The implanted device — which is connected wirelessly to software installed on a tablet or a smartphone — allows users to select the activity they would like to do. (As a backup, the patients have two handheld buttons they can control movement with.) This activates specific electrodes connected to the nerves that control that movement. For example, walking would prompt the nerves in one leg to stand straight, while the other swings forward, taking a step. 

The device has the potential to be life-changing, experts say. 

“For patients with spinal cord injury, there are basically no treatments for regaining movement beyond the initial healing period. All of them ask if in a year or two, will they be able to regain function and the answer has been no,” Sivanesan said. 

Researchers have been slowly making progress on a solution for decades.

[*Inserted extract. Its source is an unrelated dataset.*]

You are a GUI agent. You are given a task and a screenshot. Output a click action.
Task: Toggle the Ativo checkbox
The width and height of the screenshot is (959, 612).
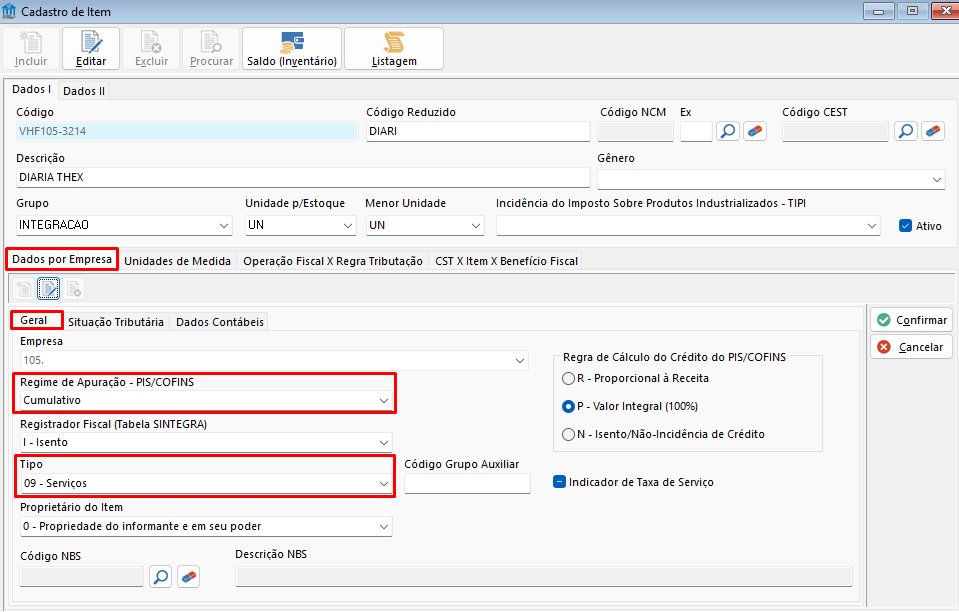[x=906, y=226]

The spinal cord is complex and after a traumatic injury, the neurons at the site of the injury die. 

“It’s devastating, but there are millions of neurons below the injury that are alive and theoretically could function under the right conditions,” said Susan Harkema, research director of the University of Louisville’s Kentucky Spinal Cord Injury Research Center. 

Harkema, who was also not involved with the new study, cautioned that research on restoring function after a spinal cord injury is still new, but that teams around the world are consistently showing promising results. 

“The most important message is that this is more research showing you can stimulate the spinal cord below a very serious injury and get movements that would not be predicted by clinical prognosis,” she said. “That’s very important.”

The new research was conducted with a prototype that used a modified spinal cord stimulator approved by the Food and Drug Administration to treat pain. In the United States, a similar device —  specifically designed for personalized spinal cord stimulation — has received the agency’s Breakthrough Therapy designation and will be implanted in the first patient next month, and  49 more people in the U.S. will undergo surgery to implant the device by next year, the authors of the new study said. 

“The next step is to start earlier, just after the injury, when the potential for recovery is much larger,” Bloch, one of the study authors, said. In the study, participants were outfitted with the device years after their injury.  

According to Grégoire Courtine, a professor of neuroscience at the Swiss Federal Institute of Technology, who co-authored the new research, the team is also investigating how a specialized spinal cord stimulator could connect directly to the motor cortex, the area of the brain that controls voluntary movements. Simply thinking about wanting to stand up would make it happen, no button or tablet necessary. 

“The spinal cord is already complex and the brain is a scale higher in complexity. Being able to isolate specific signals that relate to motor function is difficult,” Sivanesan said. “But everything is in the realm of possibility.”